Sprint Nextel has made tremendous progress with rebanding public safety and private wireless licensees since the start of the year. As of mid-May, 96% of Phase 1, Wave 1 licensees have signed Frequency Reconfiguration Agreements, or FRAs, and they are well into their retunes. For Wave 2 of Phase 1, 97% of licensees have completed negotiations. Nearly all of the remaining licensees that have not completed FRAs are using their planning-funding dollars to prepare for discussions to complete their FRA.
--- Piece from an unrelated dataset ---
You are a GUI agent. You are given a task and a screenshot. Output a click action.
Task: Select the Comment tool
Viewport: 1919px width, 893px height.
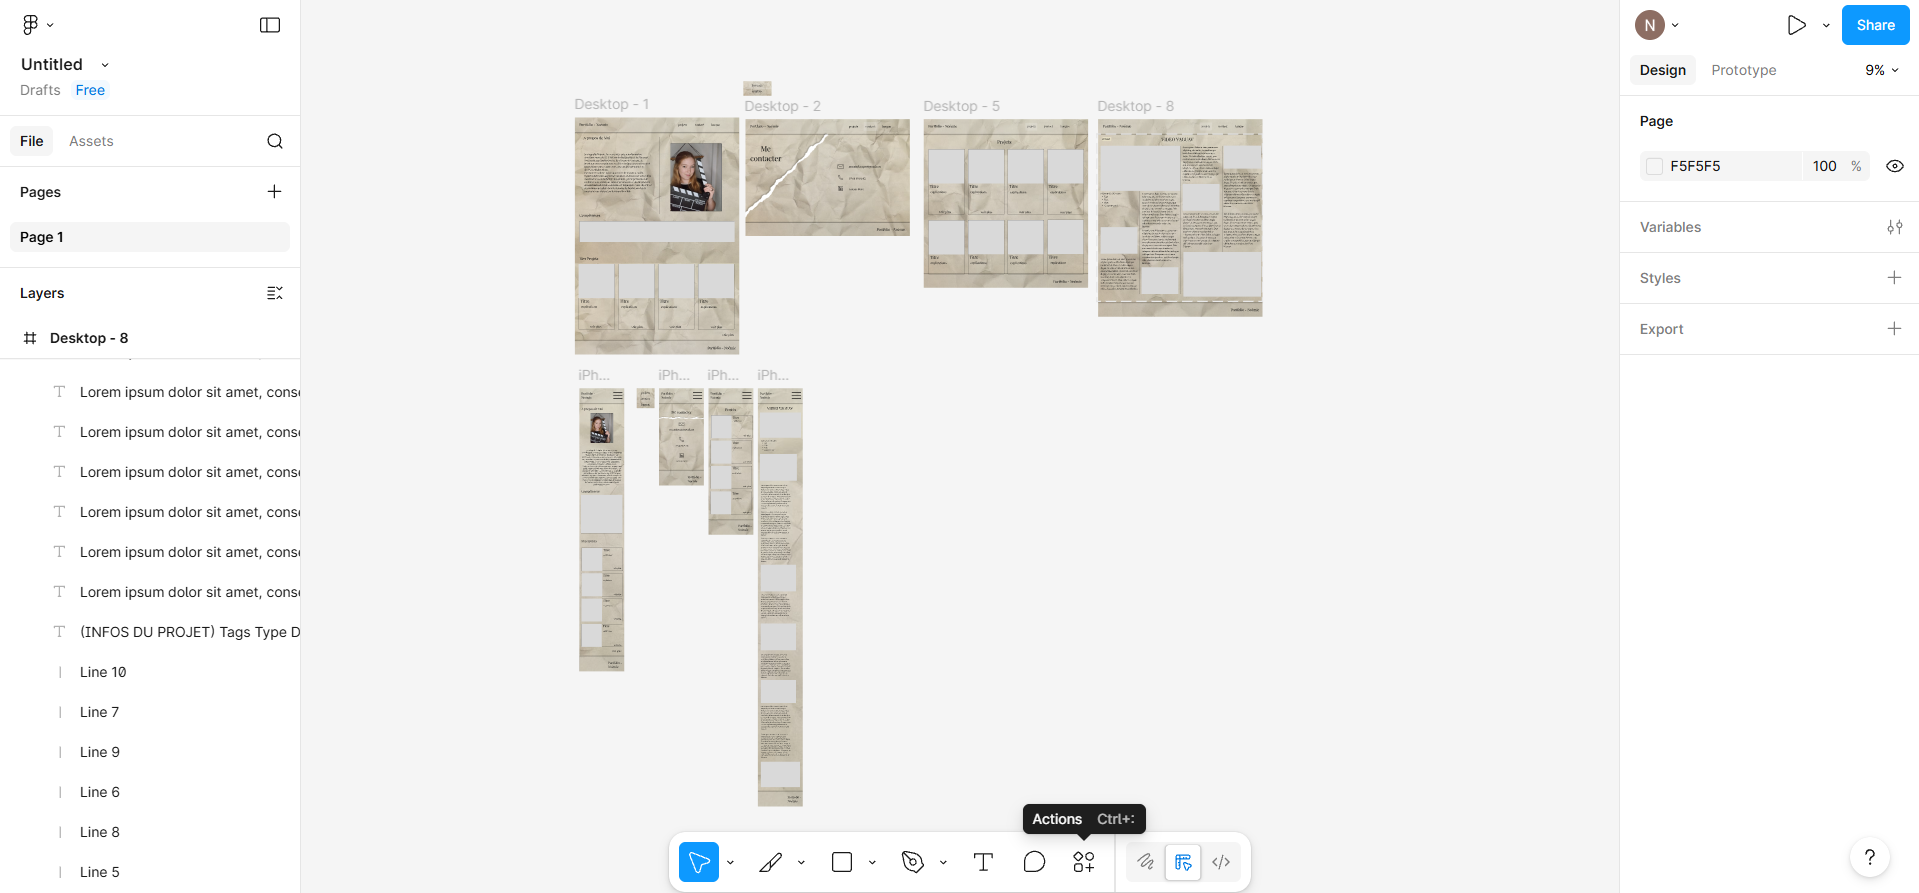click(x=1034, y=862)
We have now completed Alternative Dispute Resolution (ADR) for Phase 1, Waves 1 and 2. I'm pleased to report that ADR has produced much success. Only four cases were referred to the FCC for review in Phase 1, Wave 1 reconfiguration. At the time of this writing, it appears that only two cases were headed to the FCC for resolution from Phase 1, Wave 2. The ADR process has functioned as the FCC anticipated.

We're also well into negotiating agreements with Phase 2 licensees for NPSPAC systems. Phase 2, Wave 1 contains more than 400 licensees, many of them with large, complex systems in major metropolitan areas. The number and complexity of public-safety communications systems in Phase 2, Wave 1 is a challenge for everyone — licensees, the Transition Administrator (TA) and Sprint Nextel — and we all have asked the FCC to grant additional time to negotiate retuning with Phase 2, Wave 1 incumbents. We remain hopeful the FCC will provide additional flexibility to get this done.

There have been two recent additions to the world of 800 MHz reconfiguration — both of which are designed to make the process smoother for public safety.

First, several members of the first responder community have joined the Sprint Nextel Public Safety Advisory Board (see story on page 18). The advisory board will enhance the experience of the public-safety community during 800 MHz band reconfiguration by providing an additional channel for public-safety incumbents and Sprint Nextel to share information, lessons learned and each other's views and perspectives. The advisory board will supply expert advice on difficult issues and unique retuning requirements, and will provide communications continuity for first responders around the country.

The members of the advisory board are each extremely well-qualified to advise Sprint Nextel on the issues involved in 800 MHz reconfiguration from a public-safety licensee's perspective. If you are in need of advisory board members' contact information, please send a message to 800MHz@sprint.com.

Second, under certain circumstances, public-safety licensees may apply for planning funding to assist in their planning for reconfiguration prior to negotiating an FRA with Sprint Nextel. Unfortunately, the planning-funding process has tended to take too long and has been cumbersome for many applicants. Under a new process, agreed to by public-safety leadership, the TA and Sprint Nextel, public-safety incumbents meeting certain guidelines will automatically have their applications for planning funding put on a fast-track approval process.

In general, if the costs in an applicant's request for planning funding (RFPF) aggregate to the equivalent of $55 or less per primary subscriber unit and do not exceed certain limits on project management and legal fees, the request will be expeditiously incorporated into a Planning Funding Agreement (PFA) with Sprint Nextel without any negotiation. The PFA fast track follows the standard RFPF process, and specific application, eligibility and processing criteria can be reviewed at www.800TA.org.

It is important to note that an incumbent's responsibility to incur “least cost” obligations are unchanged under the fast-track review process and remain subject to the FCC's true-up requirements at the end of reconfiguration. For those licensees that do not meet the fast-track criteria, the RFPF will follow the existing 60-day negotiation process established by the TA on Feb. 1.


Sandy Edwards is Sprint Nextel's vice president for spectrum resources.